> Texto da página:
☆ ☆ ☆
Jornalista espanhol lança livro que ilumina a vida e o governo do presidente chileno que virou um mito político
Por Leonardo Cazes
Os 40 anos do golpe de Estado contra o presidente chileno Salvador Allende, ocorrido em 11 de setembro de 1973, marcam também a chegada de uma nova biografia sobre um dos maiores mitos políticos da América Latina. Em “Allende. La Biografía” (Ediciones B), que será lançado no Chile e na Espanha na quarta-feira, o jornalista e historiador espanhol Mario Amorós elege como objetivo principal desmontar a figura mítica criada a partir do suicídio do presidente no Palácio La Moneda. Amorós, que há 20 anos estuda a história chilena, acredita que isso ofuscou o homem Allende e a experiência dos seus 34 meses no poder, a primeira tentativa de transição democrática ao socialismo no mundo.
☆ ☆ ☆
Registros de texto e de indicação de elementos:
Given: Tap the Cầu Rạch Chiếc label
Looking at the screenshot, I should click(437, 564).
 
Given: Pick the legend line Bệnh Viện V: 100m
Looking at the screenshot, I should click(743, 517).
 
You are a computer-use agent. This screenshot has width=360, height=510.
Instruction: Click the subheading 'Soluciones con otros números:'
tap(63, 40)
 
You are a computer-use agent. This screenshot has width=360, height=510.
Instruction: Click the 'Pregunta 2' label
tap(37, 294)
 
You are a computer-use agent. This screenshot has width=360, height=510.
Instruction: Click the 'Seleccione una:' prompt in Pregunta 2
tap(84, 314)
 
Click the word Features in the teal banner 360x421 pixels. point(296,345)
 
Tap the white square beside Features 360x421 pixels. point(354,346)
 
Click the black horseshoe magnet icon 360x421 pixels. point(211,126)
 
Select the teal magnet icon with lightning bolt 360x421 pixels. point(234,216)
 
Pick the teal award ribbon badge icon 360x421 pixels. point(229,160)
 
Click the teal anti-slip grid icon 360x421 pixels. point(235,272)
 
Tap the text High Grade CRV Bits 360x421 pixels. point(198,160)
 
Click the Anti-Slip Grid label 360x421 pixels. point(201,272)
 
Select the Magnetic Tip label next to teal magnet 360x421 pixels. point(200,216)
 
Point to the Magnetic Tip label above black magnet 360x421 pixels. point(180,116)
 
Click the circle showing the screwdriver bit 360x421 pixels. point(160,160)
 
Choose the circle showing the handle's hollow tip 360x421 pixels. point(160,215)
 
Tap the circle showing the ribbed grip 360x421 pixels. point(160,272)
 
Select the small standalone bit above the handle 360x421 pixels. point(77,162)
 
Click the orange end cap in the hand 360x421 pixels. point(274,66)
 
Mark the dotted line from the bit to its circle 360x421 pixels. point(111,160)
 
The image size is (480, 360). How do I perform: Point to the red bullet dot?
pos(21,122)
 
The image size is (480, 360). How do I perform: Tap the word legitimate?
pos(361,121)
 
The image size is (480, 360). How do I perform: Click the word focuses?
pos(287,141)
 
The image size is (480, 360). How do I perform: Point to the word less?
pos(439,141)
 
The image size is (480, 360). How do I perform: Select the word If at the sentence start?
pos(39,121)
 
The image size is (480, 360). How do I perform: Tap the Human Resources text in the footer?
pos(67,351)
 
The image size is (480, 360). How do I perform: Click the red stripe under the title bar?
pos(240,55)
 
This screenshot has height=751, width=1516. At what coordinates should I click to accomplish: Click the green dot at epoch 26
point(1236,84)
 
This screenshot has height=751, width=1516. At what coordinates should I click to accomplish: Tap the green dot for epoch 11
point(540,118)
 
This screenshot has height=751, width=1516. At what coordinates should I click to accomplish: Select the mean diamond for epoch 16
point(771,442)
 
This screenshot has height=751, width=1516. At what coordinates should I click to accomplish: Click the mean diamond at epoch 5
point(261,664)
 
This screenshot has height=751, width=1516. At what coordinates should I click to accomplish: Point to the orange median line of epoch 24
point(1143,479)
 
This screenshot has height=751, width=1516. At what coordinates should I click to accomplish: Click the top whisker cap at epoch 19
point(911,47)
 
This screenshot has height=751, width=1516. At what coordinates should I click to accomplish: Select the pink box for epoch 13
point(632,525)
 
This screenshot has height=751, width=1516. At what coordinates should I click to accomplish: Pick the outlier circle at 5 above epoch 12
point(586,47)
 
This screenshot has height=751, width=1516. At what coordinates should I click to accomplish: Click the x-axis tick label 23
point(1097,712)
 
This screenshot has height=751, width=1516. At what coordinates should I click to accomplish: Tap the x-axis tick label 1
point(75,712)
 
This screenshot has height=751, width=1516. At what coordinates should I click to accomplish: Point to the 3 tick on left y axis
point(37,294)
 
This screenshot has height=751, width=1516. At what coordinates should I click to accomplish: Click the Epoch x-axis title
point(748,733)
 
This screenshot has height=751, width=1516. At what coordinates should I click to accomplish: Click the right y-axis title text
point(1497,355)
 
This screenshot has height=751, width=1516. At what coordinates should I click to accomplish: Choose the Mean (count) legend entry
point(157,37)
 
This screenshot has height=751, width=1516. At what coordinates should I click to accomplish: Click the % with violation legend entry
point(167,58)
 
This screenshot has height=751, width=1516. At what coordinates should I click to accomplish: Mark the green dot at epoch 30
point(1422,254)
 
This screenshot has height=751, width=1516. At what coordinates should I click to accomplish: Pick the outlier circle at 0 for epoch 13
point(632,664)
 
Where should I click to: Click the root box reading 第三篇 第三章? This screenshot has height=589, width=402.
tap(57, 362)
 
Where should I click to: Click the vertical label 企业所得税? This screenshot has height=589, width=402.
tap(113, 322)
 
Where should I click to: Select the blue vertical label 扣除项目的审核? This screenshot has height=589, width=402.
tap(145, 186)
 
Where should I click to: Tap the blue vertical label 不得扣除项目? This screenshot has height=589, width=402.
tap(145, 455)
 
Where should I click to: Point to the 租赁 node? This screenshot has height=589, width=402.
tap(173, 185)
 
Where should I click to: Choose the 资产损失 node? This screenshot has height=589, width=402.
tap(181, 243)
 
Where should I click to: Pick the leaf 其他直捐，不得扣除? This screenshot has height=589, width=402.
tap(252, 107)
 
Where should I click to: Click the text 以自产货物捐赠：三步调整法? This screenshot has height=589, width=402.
☆ ☆ ☆
> Pedidos:
a. Liste todas as pessoas citadas pelo nome na reportagem sobre a biografia de Allende.
b. De acordo com a reportagem sobre a biografia de Allende, por quantos meses Allende esteve no poder?

> Conjunto de respostas:
a. Leonardo Cazes, Salvador Allende, Mario Amorós

b. Por 34 meses.